For senior Kiera Wilson, college has been a series of firsts. A first-generation college student, Wilson had never been a member of a team before coming to Ottawa University. She had never boarded an airplane. She had never traveled abroad. But all of that has changed for Wilson, who is from St. Louis.
When Wilson graduates, she will be able to say that she was the first member
of her family to attend and graduate college; that she was a scholarship-receiving member of the Ottawa University forensics team; that she boarded her first airplane; and that she took her first trip abroad to teach English in Japan.
“When I went to Japan, I had an amazing experience,” says Wilson. “There were a few hurdles when I
first started my journey. For the first time in my life I was traveling outside of the country. For the first time in my life I was getting on an airplane, and for the first time I was doing it all alone.”
Wilson earned the 2012 Fujiwara Scholarship, which allowed her to spend two weeks in Tokyo, Japan, during the summer. There, she helped her host family teach English at private and public schools.
“Nothing was more fulfilling and satisfying for me than the time I spent teaching English at both a private and public elementary school,” says Wilson. “The students were really curious about me, which spurred them to take more risks trying to speak in English.”

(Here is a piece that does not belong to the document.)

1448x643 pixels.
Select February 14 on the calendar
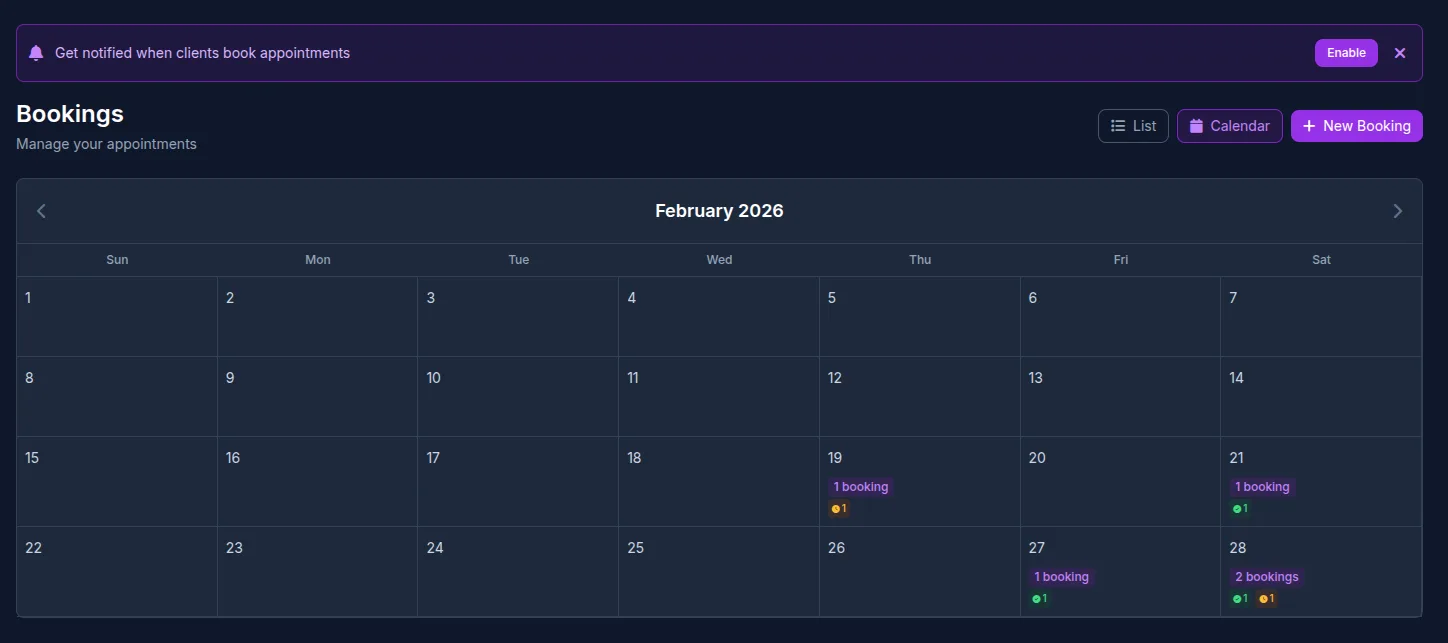click(1320, 395)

An education major, Wilson’s experience in Japan inspired her to go one step further – she wants to complete all or a portion of her student teaching in Japan. “Having the experience to work with students different from those I normally work with was motivating, encouraging and exciting,” says Wilson. “Taking so much from these opportunities changed my life, which is why I want to go back to Japan.”
Dr. Amy Hogan, dean of the School of Education, says the two have sent all of the applications and begun the documentation process that would permit Wilson to take part in such a studentteaching opportunity. Teaching and studying abroad is something that Hogan says she encourages teacher-licensure candidates to pursue because of the cultural experience it provides.
“I think any time a candidate is able to go and live somewhere different, it is extremely beneficial because it allows them to become more receptive of other cultures,” says Hogan.
Hogan says faculty members of the School of Education continue to seek opportunities for students to teach abroad or in different types of communities, including suburban, urban and inner city schools. “We are looking at vastly different types of experiences for our students,” says Hogan. “We want them to spend more time abroad and in environments that they are not used to because the students they teach in the future may not all be from the same culture or backgrounds.”
That is something that Wilson says she definitely kept in mind while in Japan. “I’ve had some very inspiring teachers who have had a major influence in my life,” she says. “I want to be able to give students the same in return and make a difference, which is why I want to be a teacher.”